İstesek de istemesek de, Avrupa ve ABD`nin oluşturduğu Batı Bloğu`na “Haçlı Bloğu” olarak bakmak zorundayız. Zira onlar bizi kendi sistemleri dışında bırakırken, bizim en belirgin dışlanma sebebimizi, “Müslüman bir ülke” oluşumuza bağlıyorlar. Sultan alparslan`ın 1071`de Romen Diyojen`i yenmesiyle başlayan savaşın adı “Haçlı-İslam Savaşı” ndan başka bir şey değildir. Ve yüzyıllar boyunca devam eden mücadele de “Hak-Batıl” mücadelesidir. Avrupa ve ABD (Haçlı Dünyası) Türkiye`yi hiçbir zaman gerçek bir müttefik olarak kabullenmedi. Sadece Türkiye`yi değil, tüm İslam Dünyası`nı, önce sömürge, sonra yarı sömürge konumunda tutarak, ayaklarının üstünde durmasını engellediler. İç savaşları, mezhep kavgalarını kışkırtarak yüz yıl boyunca Müslümanları birbiriyle savaştırdılar. Satılık hainlerle işbirliği yaptılar. İslam ülkelerine gerçek demokrasinin gelmemesi için müstebitlerle işbirliği yaptılar ve onların iktidarda kalması için tüm imkanlarını seferber ettiler.

Şimdi ne oldu?

Birdenbire ortaya Recep Tayyip Erdoğan diye bir cengaver çıktı.
Silkinen ve kendine gelen, çalışan, üreten, milli gelirini 13-14 bin dolarlara çıkaran bir Türkiye çıktı.
Erdoğan, “Yeter artık, ya var olacağız ya öleceğiz” diyordu.
Bu alışılmış ve yönetilen Türkiye gerçeklerini uymuyordu Batı`nın. Türkiye şahlanırsa, tüm Müslüman ülkeleri şahlanabilir, yeniden Haçlı Dünyası`nın başına bela olabilirdi.

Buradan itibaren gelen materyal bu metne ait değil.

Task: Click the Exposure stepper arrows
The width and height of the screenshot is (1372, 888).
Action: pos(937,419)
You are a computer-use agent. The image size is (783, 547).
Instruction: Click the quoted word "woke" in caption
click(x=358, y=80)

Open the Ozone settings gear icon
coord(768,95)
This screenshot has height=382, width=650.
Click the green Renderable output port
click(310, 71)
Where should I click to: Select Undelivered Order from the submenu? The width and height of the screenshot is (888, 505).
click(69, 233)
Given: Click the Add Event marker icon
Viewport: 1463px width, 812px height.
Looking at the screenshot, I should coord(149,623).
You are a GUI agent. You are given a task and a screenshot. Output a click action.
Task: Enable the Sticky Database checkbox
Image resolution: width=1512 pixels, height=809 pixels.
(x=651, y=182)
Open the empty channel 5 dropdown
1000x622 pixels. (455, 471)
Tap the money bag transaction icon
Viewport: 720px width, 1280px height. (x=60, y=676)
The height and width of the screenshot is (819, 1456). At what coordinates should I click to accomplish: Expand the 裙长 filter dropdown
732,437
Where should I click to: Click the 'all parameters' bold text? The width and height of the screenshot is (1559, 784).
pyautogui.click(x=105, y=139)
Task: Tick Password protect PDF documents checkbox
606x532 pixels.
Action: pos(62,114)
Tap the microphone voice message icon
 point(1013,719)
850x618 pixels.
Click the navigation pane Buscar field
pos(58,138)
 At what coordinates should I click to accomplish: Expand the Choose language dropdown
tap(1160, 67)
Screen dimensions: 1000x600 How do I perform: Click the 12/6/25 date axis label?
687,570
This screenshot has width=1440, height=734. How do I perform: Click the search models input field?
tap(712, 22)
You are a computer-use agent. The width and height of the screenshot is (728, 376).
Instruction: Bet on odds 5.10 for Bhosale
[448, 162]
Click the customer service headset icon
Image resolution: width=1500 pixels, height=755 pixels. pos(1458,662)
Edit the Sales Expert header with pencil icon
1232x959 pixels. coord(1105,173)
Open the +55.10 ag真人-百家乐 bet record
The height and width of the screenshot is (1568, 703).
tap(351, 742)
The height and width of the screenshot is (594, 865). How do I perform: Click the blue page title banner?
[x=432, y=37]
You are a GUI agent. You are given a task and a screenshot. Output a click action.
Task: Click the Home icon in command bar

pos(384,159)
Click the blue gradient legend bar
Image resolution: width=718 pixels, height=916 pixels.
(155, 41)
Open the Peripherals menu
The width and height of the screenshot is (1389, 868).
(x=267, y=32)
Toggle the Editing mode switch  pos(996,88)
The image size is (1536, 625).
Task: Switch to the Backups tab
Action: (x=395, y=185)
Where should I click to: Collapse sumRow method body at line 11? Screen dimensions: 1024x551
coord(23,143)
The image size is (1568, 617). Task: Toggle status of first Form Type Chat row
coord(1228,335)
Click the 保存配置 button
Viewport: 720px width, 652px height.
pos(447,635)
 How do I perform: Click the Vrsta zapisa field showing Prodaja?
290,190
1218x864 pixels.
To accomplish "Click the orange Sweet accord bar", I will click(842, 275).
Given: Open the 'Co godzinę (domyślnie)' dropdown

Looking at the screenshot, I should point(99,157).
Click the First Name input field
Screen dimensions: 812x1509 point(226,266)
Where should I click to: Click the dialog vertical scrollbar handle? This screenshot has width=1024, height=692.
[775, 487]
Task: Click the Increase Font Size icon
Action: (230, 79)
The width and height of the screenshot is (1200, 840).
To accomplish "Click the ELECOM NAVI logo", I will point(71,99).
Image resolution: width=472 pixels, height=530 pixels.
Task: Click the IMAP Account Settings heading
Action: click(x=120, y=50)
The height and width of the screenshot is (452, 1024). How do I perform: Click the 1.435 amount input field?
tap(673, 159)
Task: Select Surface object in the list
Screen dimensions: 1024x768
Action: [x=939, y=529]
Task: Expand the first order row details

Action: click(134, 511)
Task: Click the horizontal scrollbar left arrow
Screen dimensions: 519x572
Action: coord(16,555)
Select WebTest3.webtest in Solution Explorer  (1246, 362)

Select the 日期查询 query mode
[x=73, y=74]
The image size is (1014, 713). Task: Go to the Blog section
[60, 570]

Ne yaptılarsa Erdoğan`ı halkın gözünden düşüremediler. Millet sımsıkı tutunmuştu bu farklı liderine. PKK ve FETÖ ile işbirliği yaparak, darbeyle devirmek istediler, yine olmadı. Son olarak, döviz spekülasyonuna umut bağladılar. Yine olmadı olmayacak!

Bu millet ülkesine de Liderine de sahip çıkmaya devam edecek.

Yiğit düştüğü yerden kalkacak ve İslam Dünyası Türkiye`nin liderliğinde yeni ve en büyük medeniyeti kurmayı başaracak Allah`ın izniyle.